> [Trecho apresentado]
--- --- ---
Na Paraíba, 379 meninas e meninos foram vítimas de violência letal e 1.150 de violência sexual aponta UNICEF

Mais de 15 mil crianças e adolescentes, com idades entre 0 e 19 anos, foram mortos de forma violenta1 no Brasil nos últimos três anos. No mesmo período, 165 mil meninos e meninas foram vítimas de violência sexual, compondo um cenário epidêmico de violência contra crianças e adolescentes no País. A Paraíba registrou, entre 2021 e 2023, 379 vítimas letais e 1.150 casos de violência sexual. Os dados fazem parte do Panorama da Violência Letal e Sexual contra Crianças e Adolescentes no Brasil lançado, nesta terça-feira (13), pelo Fundo das Nações Unidas para a Infância (UNICEF) e pelo Fórum Brasileiro de Segurança Pública (FBSP).

O relatório aponta que o cenário das violências contra crianças e adolescentes permaneceu estarrecedor, entre 2021 e 2023, com alguns desafios se acentuando. A taxa nacional de homicídios até caiu, mas cresceu a porcentagem de mortes causadas por intervenções policiais. Em 2023, quase 1 a cada 5 crianças e adolescentes de 10 a 19 anos mortos foi vitimado em ações policiais no país. Na Paraíba, 34 óbitos foram registrados nessas circunstâncias nos últimos três anos.
--- --- ---
Por favor, copie sem alterações a parte da notícia sobre violência contra crianças e adolescentes começando em "Mais de 15 mil" e seguindo até "Segurança Pública (FBSP).". O material abaixo vem de outra fonte.

> [Extrato de dados]
--- --- ---
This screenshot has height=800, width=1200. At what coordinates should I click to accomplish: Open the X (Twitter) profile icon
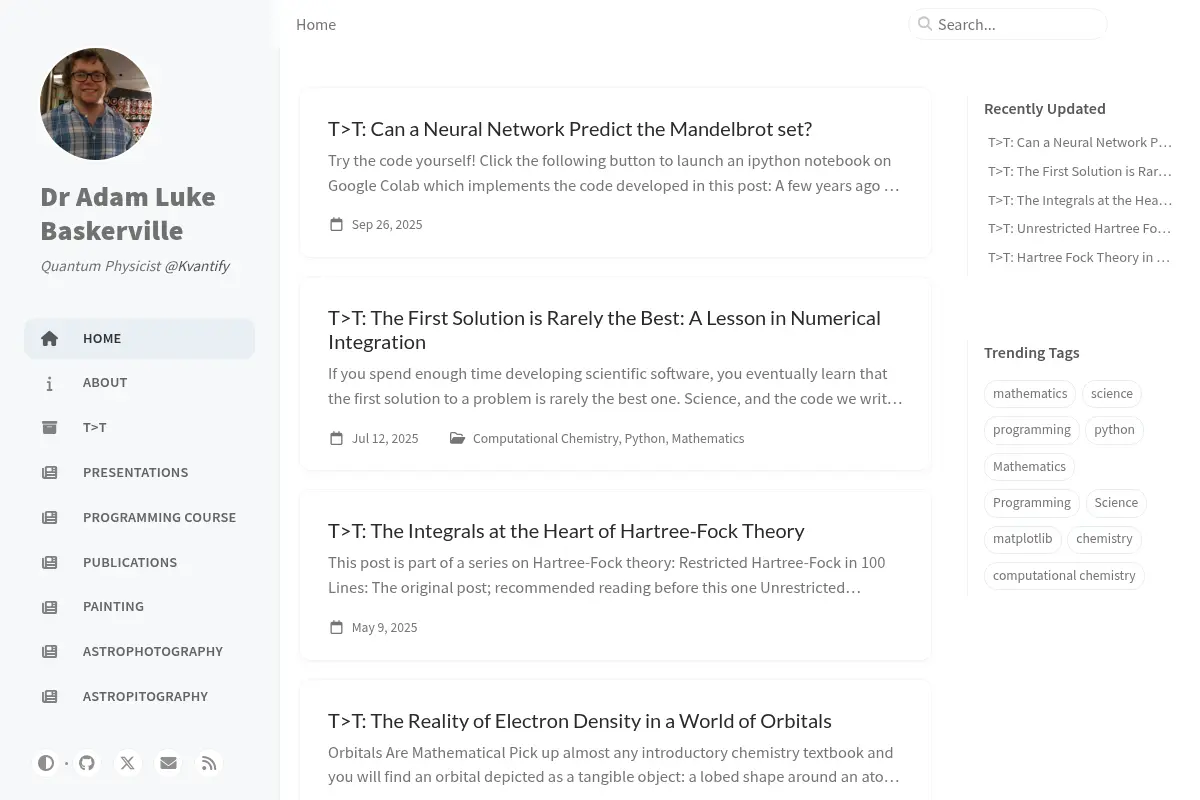[128, 763]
--- --- ---
> [O resultado]
Mais de 15 mil crianças e adolescentes, com idades entre 0 e 19 anos, foram mortos de forma violenta1 no Brasil nos últimos três anos. No mesmo período, 165 mil meninos e meninas foram vítimas de violência sexual, compondo um cenário epidêmico de violência contra crianças e adolescentes no País. A Paraíba registrou, entre 2021 e 2023, 379 vítimas letais e 1.150 casos de violência sexual. Os dados fazem parte do Panorama da Violência Letal e Sexual contra Crianças e Adolescentes no Brasil lançado, nesta terça-feira (13), pelo Fundo das Nações Unidas para a Infância (UNICEF) e pelo Fórum Brasileiro de Segurança Pública (FBSP).